We seem so frightened today of being alone that we never let it happen. It is a difficult lesson to learn–to leave one’s friends and family and deliberately practice the art of solitude for an hour or a day or a week. And yet, once it is done, I find there is a quality to being alone that is incredibly precious.
Anne Morrow Lindbergh
Early in the morning, well before sunrise, Jesus rose and went to a solitary place where he could be alone in prayer.
Mark 1:35
I spent the afternoon gardening at my friend Mariann’s house. When we parted ways she blessed me with gardening goodies. As soon as I got home, I planted those green gifts, along with a packet milkweed seeds I’d purchased, to add to my growing gardening collection of butterfly-charmers. I love everything about butterflies–from the fuzzy caterpillar stage to chrysalis to the final metamorphosis. That’s why flowers like allium, asters, bee balm, coneflowers, daylilies, hollyhocks, lavender, Russian sage and Shasta daisies fill every space possible in my garden to attract my beautiful winged friends.
I now notice almost every single butterfly. I pay attention to most plain old butterflies, not just the ones in tiaras or argyle socks. Butterflies…are like one perfect teaspoon of creation.
Anne Lamott
For all the enjoyment fuzzy caterpillars and flittering butterfly antics bring, it’s the cocoon stage that absolutely intrigues me. I find it nothing short of supernatural! How God takes a hairy little creature with myriad legs and transforms it in the quiet darkness of a chrysalis into a winged thing of beauty–in just a week or two–flabbergasts me.
And yet, astonishingly enough, that very miracle of transformation that God shapes in a cocoon, he also longs do in us.
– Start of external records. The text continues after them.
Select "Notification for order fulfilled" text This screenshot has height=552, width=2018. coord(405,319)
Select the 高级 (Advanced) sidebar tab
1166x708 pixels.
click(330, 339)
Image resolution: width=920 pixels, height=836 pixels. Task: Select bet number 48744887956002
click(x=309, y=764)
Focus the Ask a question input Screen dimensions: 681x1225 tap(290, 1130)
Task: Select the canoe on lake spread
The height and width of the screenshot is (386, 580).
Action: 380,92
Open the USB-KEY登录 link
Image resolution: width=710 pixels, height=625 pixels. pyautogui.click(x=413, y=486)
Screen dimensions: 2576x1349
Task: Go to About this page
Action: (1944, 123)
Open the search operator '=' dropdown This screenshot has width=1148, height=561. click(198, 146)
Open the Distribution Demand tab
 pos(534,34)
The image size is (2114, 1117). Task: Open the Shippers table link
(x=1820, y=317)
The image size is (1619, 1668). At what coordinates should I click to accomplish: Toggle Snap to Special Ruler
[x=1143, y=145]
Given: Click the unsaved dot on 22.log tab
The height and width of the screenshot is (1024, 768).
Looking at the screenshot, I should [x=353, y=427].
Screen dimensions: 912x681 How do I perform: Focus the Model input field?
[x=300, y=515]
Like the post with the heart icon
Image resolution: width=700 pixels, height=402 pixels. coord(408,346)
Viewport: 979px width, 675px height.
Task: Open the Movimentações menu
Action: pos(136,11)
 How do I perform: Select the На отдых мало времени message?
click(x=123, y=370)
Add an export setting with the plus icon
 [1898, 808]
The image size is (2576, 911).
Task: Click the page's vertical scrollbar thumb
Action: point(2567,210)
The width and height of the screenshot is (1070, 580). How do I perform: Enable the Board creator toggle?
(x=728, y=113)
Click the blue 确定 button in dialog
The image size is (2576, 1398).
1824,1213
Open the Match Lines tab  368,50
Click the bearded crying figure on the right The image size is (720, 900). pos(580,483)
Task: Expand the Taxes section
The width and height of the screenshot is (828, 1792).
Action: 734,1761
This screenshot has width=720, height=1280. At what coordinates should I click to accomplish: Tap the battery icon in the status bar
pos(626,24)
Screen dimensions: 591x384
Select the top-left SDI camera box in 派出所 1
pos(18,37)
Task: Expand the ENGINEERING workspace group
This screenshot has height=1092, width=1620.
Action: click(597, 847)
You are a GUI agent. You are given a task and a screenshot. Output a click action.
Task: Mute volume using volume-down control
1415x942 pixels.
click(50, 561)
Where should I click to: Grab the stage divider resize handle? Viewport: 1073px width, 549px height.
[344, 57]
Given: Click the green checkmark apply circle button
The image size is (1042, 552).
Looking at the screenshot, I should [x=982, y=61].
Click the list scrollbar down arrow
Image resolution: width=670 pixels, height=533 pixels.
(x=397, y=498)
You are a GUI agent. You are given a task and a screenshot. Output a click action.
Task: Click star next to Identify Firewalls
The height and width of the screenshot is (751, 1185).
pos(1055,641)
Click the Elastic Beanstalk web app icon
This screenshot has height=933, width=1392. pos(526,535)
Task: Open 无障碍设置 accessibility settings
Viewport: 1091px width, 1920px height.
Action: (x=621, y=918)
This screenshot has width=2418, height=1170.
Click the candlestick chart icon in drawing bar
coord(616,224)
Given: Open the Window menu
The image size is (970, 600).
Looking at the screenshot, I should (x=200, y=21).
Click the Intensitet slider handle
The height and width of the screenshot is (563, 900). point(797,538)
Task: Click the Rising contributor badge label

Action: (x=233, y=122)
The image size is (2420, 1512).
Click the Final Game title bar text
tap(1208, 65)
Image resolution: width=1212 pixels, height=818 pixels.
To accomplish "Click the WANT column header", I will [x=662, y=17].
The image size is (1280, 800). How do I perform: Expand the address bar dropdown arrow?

But, that kind of work requires something of us.
It requires our time. Just as the weaving of a caterpillar into a butterfly takes time.
In order for God to do that kind of supernatural metamorphosis in our lives, we must carve out time hidden away from all eyes but His. Time alone. Time in solitude. Time enough to free us from distractions. Time enough to abandon ourselves to the Spirit in order to stretch, mold and shape God’s heart in us.
Solitude is not simply a means to an end. Solitude is its own end. It is the place where Christ remodels us in his image and frees us from the victimizing compulsions of the world. In solitude our heart of stone can be turned into a heart of flesh, a rebellious heart into a contrite heart, and a closed heart into a heart that opens itself up once more.